The music, like the band itself, was spawned from the warped minds of experimental producers Chris Fitzpatrick and Thomas Dimuzio. At the core of their debut release are twelve intricately mangled songs, but in the spaces between, there is much more.

Fitzpatrick assembled Poptastic as a coed "boy-band," conjuring the spirit of Lou Perlman, who manned the helm of the millennial teen-pop wave. Accordingly, Fitzpatrick wrote and performed pop music and enlisted random friends to sing the sappy break-up-to-make-up lyrics he wrote in an imagined teenaged perspective. Once complete, the process had really only begun, and the production team of Dimuzio and Fitzpatrick set out to obsessively destroy the album masters with electronic effects until the music sounded as if a virus had infected the studio. Although the producers suggest the album still vaguely resembles the original, all of the original masters have been destroyed; only the remix remains.

Poptastic's alien sound has found a welcome home at Seeland Records. Influenced by and aligned with the spirit of Negativland's music and philosophy, Poptastic has applied similar methodologies to itself. Poptastic was created for the sole purpose of sampling itself into a collage-a version of a version of something unknown and inaccessible.

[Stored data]
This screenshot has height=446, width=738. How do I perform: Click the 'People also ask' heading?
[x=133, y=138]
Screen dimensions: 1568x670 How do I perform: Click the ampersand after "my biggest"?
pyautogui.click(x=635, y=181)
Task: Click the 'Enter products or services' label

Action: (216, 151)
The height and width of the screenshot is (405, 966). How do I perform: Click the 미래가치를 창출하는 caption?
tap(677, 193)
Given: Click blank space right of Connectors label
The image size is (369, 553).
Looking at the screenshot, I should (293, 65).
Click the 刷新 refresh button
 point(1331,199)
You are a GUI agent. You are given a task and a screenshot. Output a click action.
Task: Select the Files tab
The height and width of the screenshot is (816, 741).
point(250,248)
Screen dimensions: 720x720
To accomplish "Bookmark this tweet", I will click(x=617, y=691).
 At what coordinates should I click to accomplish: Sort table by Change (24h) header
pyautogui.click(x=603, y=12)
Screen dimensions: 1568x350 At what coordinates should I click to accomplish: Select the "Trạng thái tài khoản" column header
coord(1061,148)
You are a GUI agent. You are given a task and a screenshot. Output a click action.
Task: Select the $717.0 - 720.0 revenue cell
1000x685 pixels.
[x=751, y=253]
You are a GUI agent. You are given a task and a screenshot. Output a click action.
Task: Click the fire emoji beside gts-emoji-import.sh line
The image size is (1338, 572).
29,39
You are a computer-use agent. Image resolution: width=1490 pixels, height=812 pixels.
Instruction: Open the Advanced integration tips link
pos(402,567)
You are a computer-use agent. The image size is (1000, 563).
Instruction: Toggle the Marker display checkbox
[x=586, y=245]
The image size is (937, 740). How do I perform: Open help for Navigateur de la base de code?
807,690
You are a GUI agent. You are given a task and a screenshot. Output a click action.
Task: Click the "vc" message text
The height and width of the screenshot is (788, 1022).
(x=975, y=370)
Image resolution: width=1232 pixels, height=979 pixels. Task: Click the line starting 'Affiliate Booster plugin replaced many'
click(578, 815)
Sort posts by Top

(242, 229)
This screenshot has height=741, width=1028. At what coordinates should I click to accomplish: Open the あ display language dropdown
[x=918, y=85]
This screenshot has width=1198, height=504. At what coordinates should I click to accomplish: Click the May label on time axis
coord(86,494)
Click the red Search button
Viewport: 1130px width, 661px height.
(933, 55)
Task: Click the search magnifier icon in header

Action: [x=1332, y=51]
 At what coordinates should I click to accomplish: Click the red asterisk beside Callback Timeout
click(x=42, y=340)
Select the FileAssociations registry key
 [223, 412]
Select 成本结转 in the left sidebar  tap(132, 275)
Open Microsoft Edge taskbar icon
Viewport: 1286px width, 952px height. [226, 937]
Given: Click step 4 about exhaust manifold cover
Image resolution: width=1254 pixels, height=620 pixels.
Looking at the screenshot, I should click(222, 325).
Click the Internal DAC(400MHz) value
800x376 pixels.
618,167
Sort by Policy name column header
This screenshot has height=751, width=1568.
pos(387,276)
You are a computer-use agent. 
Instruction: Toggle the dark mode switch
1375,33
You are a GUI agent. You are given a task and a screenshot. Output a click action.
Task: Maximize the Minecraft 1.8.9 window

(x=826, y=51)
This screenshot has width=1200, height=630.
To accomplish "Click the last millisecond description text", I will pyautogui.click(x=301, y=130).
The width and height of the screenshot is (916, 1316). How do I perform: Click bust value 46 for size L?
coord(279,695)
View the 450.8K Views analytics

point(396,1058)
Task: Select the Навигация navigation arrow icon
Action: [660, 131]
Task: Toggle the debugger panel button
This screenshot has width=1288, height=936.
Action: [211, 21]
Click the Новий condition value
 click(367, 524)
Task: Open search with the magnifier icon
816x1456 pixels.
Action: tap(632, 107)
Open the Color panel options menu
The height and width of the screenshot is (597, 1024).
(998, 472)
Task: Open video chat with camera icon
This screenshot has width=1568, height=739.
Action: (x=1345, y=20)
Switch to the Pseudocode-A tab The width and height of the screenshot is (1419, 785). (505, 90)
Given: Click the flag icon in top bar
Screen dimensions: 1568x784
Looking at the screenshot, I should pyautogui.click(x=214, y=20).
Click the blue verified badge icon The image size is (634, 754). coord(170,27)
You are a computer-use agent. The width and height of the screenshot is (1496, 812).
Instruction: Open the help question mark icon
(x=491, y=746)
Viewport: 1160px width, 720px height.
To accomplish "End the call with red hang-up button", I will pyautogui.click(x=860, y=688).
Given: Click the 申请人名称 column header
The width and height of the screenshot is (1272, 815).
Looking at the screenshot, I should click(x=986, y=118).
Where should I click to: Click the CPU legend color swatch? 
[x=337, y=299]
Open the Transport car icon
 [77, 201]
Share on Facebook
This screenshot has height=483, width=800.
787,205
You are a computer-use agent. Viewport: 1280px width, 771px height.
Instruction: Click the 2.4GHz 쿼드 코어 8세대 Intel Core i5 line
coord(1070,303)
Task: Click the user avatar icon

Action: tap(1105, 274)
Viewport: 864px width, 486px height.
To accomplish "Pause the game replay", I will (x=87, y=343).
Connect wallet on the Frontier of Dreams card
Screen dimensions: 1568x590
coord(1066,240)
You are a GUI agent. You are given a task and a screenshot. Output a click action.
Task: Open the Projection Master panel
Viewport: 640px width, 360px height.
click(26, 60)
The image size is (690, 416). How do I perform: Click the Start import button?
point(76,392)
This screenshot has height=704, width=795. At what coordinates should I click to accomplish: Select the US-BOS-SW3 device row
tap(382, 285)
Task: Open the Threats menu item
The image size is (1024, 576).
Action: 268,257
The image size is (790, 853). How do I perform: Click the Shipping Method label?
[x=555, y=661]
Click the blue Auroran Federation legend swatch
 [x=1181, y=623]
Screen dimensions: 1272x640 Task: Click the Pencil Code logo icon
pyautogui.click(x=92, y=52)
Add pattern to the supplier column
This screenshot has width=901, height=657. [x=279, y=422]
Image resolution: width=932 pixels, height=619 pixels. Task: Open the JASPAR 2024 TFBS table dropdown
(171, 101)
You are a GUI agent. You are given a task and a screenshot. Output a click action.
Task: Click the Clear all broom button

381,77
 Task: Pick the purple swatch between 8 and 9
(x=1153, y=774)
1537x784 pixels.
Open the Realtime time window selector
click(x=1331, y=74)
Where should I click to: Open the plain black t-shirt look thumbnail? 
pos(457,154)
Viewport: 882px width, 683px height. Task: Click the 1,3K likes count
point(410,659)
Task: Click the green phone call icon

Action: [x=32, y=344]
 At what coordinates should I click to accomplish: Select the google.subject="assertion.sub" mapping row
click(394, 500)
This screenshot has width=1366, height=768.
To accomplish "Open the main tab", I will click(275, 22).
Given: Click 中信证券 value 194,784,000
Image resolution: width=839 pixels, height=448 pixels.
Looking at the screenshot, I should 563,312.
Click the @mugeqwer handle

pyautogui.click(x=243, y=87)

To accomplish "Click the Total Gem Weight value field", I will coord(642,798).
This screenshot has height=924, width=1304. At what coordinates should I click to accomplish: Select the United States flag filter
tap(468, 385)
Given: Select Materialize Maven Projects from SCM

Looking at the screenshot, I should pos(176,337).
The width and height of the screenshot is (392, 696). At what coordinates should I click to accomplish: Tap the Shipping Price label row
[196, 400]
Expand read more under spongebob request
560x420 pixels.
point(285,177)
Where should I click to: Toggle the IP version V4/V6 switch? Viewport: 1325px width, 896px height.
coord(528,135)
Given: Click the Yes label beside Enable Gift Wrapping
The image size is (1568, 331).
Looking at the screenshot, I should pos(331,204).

> _EXERCISE A_:
From the Poptastic passage, extract everything from "Poptastic's alien sound" down to "unknown and inaccessible.".
> _EXERCISE B_:
In the Poptastic passage, what happened to the original album masters?

> _WRITTEN ANSWER A_:
Poptastic's alien sound has found a welcome home at Seeland Records. Influenced by and aligned with the spirit of Negativland's music and philosophy, Poptastic has applied similar methodologies to itself. Poptastic was created for the sole purpose of sampling itself into a collage-a version of a version of something unknown and inaccessible.

> _WRITTEN ANSWER B_:
All of the original masters have been destroyed, and only the remix remains.